Dziś udało mi się samej zmobilizować do wyjścia z domu (tylko pięknie świecące od rana słońce mnie do tego przekonało). No i opłaciło mi się, w nagrodę dołączyła do mnie Paulinka;) I było bardzo miło. Niestety siła wyższa zmusiła mnie do powrotu do domu. Nie mogę doczekać się kolejnej wspólnej wyprawy:)
Iza wyciągnęła mnie z domu, inaczej nic nie powstrzymałoby mnie przed spędzeniem kolejnego dnia przed komputerem i oglądaniem jednego z ulubionych seriali. Mimo że złapał nas deszczyk, wypad okazał się całkiem przyjemny:) Umówiłyśmy się już na następne, bo jakoś ostatnio zaniedbałyśmy jazdę na rowerze.
Pojechałam podlać kwiatki u rodziców, bo przy obecnych upałach nie wytrzymają do ich powrotu w poniedziałek.

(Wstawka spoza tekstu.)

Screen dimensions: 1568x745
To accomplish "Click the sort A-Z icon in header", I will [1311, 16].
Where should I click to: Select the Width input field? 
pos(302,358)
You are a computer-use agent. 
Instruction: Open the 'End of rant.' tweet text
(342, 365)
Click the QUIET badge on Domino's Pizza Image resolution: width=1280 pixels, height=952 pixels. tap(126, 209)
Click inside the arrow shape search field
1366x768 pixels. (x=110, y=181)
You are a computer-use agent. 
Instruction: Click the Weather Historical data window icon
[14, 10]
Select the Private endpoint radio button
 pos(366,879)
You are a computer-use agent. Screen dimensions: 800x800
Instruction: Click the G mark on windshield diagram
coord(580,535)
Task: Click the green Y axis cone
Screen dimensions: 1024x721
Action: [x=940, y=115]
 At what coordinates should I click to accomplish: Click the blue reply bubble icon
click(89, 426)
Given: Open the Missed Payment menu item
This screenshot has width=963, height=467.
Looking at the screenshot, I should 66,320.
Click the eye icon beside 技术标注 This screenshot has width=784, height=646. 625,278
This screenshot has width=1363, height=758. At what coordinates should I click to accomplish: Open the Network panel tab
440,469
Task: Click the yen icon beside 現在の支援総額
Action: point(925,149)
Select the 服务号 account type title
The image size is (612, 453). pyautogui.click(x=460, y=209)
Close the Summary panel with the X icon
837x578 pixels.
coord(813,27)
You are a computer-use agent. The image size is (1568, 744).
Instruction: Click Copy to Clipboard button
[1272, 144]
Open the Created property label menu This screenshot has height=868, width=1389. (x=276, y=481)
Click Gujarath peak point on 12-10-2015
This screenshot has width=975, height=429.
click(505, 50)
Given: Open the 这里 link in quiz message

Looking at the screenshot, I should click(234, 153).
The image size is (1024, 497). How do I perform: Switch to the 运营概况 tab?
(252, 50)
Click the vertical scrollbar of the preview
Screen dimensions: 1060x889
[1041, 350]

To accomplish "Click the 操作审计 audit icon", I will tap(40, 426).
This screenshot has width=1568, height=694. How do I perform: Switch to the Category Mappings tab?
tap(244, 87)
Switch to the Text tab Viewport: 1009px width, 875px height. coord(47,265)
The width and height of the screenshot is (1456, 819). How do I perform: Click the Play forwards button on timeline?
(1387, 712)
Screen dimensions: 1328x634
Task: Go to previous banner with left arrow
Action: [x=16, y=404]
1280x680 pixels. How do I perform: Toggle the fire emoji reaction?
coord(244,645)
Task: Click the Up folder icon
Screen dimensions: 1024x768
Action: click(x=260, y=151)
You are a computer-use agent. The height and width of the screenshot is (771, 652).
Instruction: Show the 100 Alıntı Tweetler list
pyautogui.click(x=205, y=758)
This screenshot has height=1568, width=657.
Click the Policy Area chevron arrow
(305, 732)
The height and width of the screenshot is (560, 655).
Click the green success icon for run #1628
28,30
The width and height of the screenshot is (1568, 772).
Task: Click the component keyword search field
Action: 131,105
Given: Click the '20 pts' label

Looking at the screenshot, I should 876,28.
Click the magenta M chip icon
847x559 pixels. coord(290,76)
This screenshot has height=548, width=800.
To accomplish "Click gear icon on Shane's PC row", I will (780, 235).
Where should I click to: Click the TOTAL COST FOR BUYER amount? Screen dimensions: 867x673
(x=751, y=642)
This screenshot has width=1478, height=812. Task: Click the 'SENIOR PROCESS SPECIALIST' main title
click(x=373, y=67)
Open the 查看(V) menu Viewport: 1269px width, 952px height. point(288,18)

Po drodze jechałam przez nie do końca znane mi okolice Łodzi, ale na Retkini byłam już w domu:) Najgorszy był ten upał, masakra:/
Dziś pojechałam na praktyki na skróty, chociaż tak naprawdę nic mi to nie dało - patrząc na czas wyszło tyle samo:P No nic, w poniedziałek pojadę normalną trasą. Niestety nie działo sie nic wartego opisywania. CU
Miło było jechać dziś na rowerku, bo po pierwsze pogoda piękna, po drugie na tak krótkiej drodze na dwóch różnych skrzyżowaniach, jadąc w jedną, a potem w drugą stronę spotkałam dwie miłe osoby. Jednej z nich nie widziałam od kilku lat, ale pogadaliśmy chwilę na czerwonym, a z druga widziałam się co prawda poprzedniego wieczoru, ale też było miło sie zobaczyć. Także jutro też jadę, może znów kogoś spotkam:)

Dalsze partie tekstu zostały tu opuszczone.